Taylor’s series representation about \(z = {z_0}\)is 

\(f(z) = \sum\limits_{n = 0}^\infty  {{a_n}{{\left( {z - {z_0}} \right)}^n}} \) for \(\left| {z - {z_0}} \right| < \infty \)

Where \({a_n} = \frac{{{f^n}({z_0})}}{{n!}}\,;\,n = 0,1,2,...\)

In this example, we will find Taylor’s series representation about the point \(z = \frac{\pi }{2}\)
Now,

\(f(z) = \cos z\)

\( \Rightarrow {f^n}(z) = \cos \left( {\frac{{n\pi }}{2} + z} \right)\)

\( \Rightarrow {f^n}\left( {\frac{\pi }{2}} \right) = \cos \left( {\frac{{n\pi }}{2} + \frac{\pi }{2}} \right)\)

\( \Rightarrow {f^n}\left( {\frac{\pi }{2}} \right) = \cos \left( {\frac{{(n + 1)\pi }}{2}} \right)\)

\( \Rightarrow {f^0}\left( {\frac{\pi }{2}} \right) = 0,\,{f^1}\left( {\frac{\pi }{2}} \right) =  - 1,\,{f^2}\left( {\frac{\pi }{2}} \right) = 0,\,{f^3}\left( {\frac{\pi }{2}} \right) = 1,{f^4}\left( {\frac{\pi }{2}} \right) = 0 \cdots \)

Therefore, Taylor’s series representation of \(f(z) = \cos z\) about \(z = \frac{\pi }{2}\) will be
\(f(z) = \sum\limits_{n = 0}^\infty  {{a_n}{{\left( {z - \frac{\pi }{2}} \right)}^n}} \)

\( \Rightarrow f(z) = \sum\limits_{n = 0}^\infty  {\frac{{{f^n}\left( {\frac{\pi }{2}} \right)}}{{n!}}{{\left( {z - \frac{\pi }{2}} \right)}^n}} \)

\( \Rightarrow f(z) = 0.{\left( {z - \frac{\pi }{2}} \right)^1} + \left( { - 1} \right)\frac{{{{\left( {z - \frac{\pi }{2}} \right)}^1}}}{{1!}} + \left( 0 \right)\frac{{{{\left( {z - \frac{\pi }{2}} \right)}^2}}}{{2!}} + \left( 1 \right)\frac{{{{\left( {z - \frac{\pi }{2}} \right)}^3}}}{{3!}} + \left( 0 \right)\frac{{{{\left( {z - \frac{\pi }{2}} \right)}^4}}}{{4!}} +  \cdots \)

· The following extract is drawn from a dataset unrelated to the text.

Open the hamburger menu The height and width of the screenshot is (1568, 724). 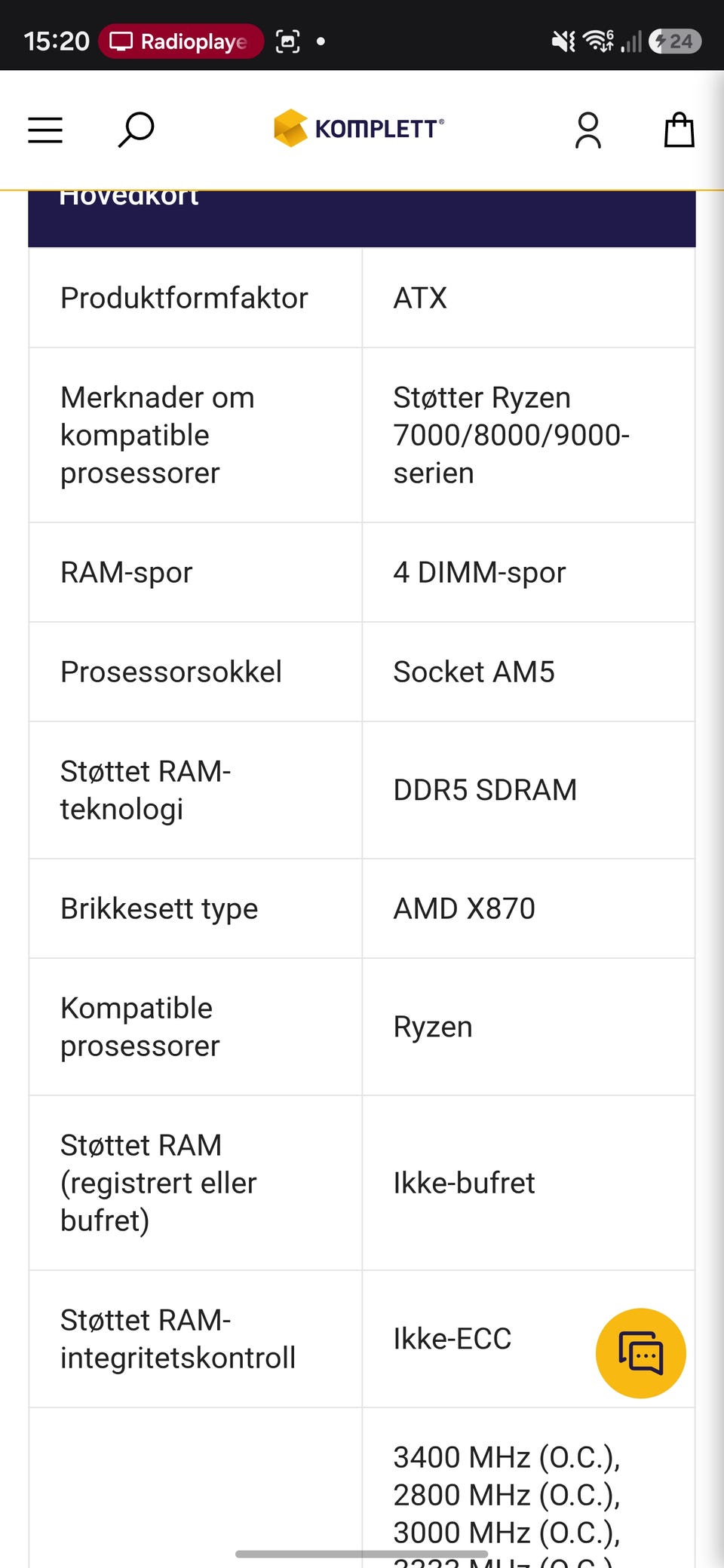(45, 130)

\( \Rightarrow f(z) = \left( { - 1} \right)\frac{{{{\left( {z - \frac{\pi }{2}} \right)}^1}}}{{1!}} + \left( 1 \right)\frac{{{{\left( {z - \frac{\pi }{2}} \right)}^3}}}{{3!}} + \left( { - 1} \right)\frac{{{{\left( {z - \frac{\pi }{2}} \right)}^5}}}{{5!}} +  \cdots \)

\( \Rightarrow f(z) = \sum\limits_{n = 0}^\infty  {{{\left( { - 1} \right)}^{n + 1}}\frac{{{{\left( {z - \frac{\pi }{2}} \right)}^{2n + 1}}}}{{\left( {2n + 1} \right)!}}} \)

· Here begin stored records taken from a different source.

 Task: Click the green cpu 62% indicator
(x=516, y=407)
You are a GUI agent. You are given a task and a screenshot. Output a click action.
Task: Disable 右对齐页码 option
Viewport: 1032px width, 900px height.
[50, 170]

Putting \({z_0} = 0\)we can easily obtain the Maclaurian’s series for \(f(z) = \cos z\) as shown in the earlier example.

Example 3: The function \(f(z) = \frac{1}{{1 - z}}\)is not analytic at\(z = 1\). Therefore, by Taylor’s theorem \(f(z)\) can be expressed in Maclaurian’s series in the open disk \(\left| z \right| < 1\)  only.

The Maclaurian’s series representation is

\(f(z) = \sum\limits_{n = 0}^\infty  {{a_n}{z^n}} \) ; \(\left| z \right| < 1\)

Where \({a_n} = \frac{{{f^n}(0)}}{{n!}}\,;\,n = 0,1,2,...\)

Now,

\(f(z) = \frac{1}{{1 - z}} = {\left( {1 - z} \right)^{ - 1}}\)

\( \Rightarrow f'(z) = {\left( { - 1} \right)^2}{\left( {1 - z} \right)^{ - 2}} \Rightarrow f'(0) = {\left( { - 1} \right)^2}{\left( {1 - 0} \right)^{ - 2}} \Rightarrow f'(0) = 1\)

\( \Rightarrow f''(z) = {\left( { - 1} \right)^4}.1.2.{\left( {1 - z} \right)^{ - 3}} \Rightarrow f''(0) = {\left( { - 1} \right)^4}.1.2.{\left( {1 - 0} \right)^{ - 3}} \Rightarrow f''(0) = 1.2 = 2!\)

\( \Rightarrow f'''(z) = {\left( { - 1} \right)^6}.1.2.3.{\left( {1 - z} \right)^{ - 4}} \Rightarrow f'''(0) = {\left( { - 1} \right)^6}.1.2.3.{\left( {1 - 0} \right)^{ - 4}} \Rightarrow f'''(0) = 1.2.3 = 3!\)

…

\(i.e.\,{f^n}(0) = n!\,;\,\,\,\,n = 0,1,2,...\)

Therefore, Maclaurian’s series representation of \(f(z) = \frac{1}{{1 - z}}\) for \(\left| z \right| < 1\)will be

\(f(z) = \sum\limits_{n = 0}^\infty  {{a_n}{z^n}} \)

\( \Rightarrow f(z) = \sum\limits_{n = 0}^\infty  {\frac{{n!}}{{n!}}{z^n}} \)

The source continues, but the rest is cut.